Écrite il y a plus de 4000 ans, l’Epopée de Gilgamesh est le plus ancien texte connu de toute l’histoire de l’humanité. Une édition exceptionnelle vient de paraître chez Diane de Selliers qui rassemble la traduction d’Abed Azrié et des photos sublimes de Jean-Christophe Ballot.

Nous avons eu la chance de rencontrer Abed Azrié à Paris. Musicien et compositeur, il a chanté l’Epopée de Gilgamesh. Deux versions sont disponibles en CD, celle de 1977 (rééditée en 2005), et une autre de 2010. Abed Azrié nous parle de la manière dont il a réalisé la traduction de ce texte si ancien, et si étonnamment contemporain.

Unidivers – Abed Azrié, à quand remonte votre rencontre avec ce texte, l’épopée de Gilgamesh ?

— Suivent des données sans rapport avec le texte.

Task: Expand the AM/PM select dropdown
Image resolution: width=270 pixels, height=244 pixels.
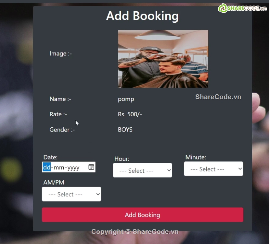Action: (71, 194)
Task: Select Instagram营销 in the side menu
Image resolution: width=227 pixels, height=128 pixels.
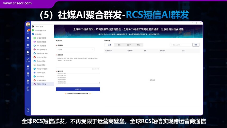Action: (42, 49)

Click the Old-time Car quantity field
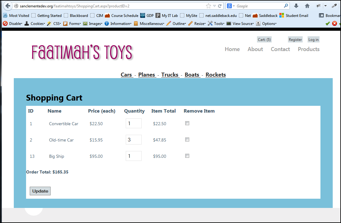click(133, 140)
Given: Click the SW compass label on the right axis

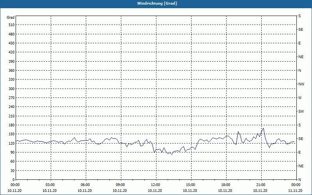Looking at the screenshot, I should 301,112.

Abed Azrié – Je l’ai rencontré en 1970, par des bribes, des fragments, deux ou trois lignes dans une revue en Syrie. Je lisais des revues d’assyriologie. Ensuite, je l’ai rencontré une deuxième fois, au Liban, et j’ai été très surpris de la modernité de ce texte. Je venais de sortir un disque sur la poésie contemporaine du Moyen-Orient avec des auteurs vivants de Syrie, du Liban, d’Irak, de Palestine. Et je me suis demandé : quel est l’auteur contemporain qui a écrit ces vers ? J’ai cherché, et il s’est avéré que c’est un auteur d’il y a 4 000 ou 5 000 ans ! C’est comme cela que j’ai commencé mon archéologie du texte. J’ai trouvé alors une traduction faite de l’akkadien.

Abed Azrié
Abed Azrié

Unidivers – De l’akkadien vers l’arabe ?

Abed Azrié – Oui, c’est comme le français et le latin : l’arabe vient de l’akkadien. En France, on croit que l’arabe est le dialecte de l’Afrique du Nord. Mais ça n’a rien à voir ! L’arabe est une langue ancienne issue de l’akkadien, la langue de Babylone. Quand je vois des texte en akkadien, transcrits phonétiquement, je comprends beaucoup de mots.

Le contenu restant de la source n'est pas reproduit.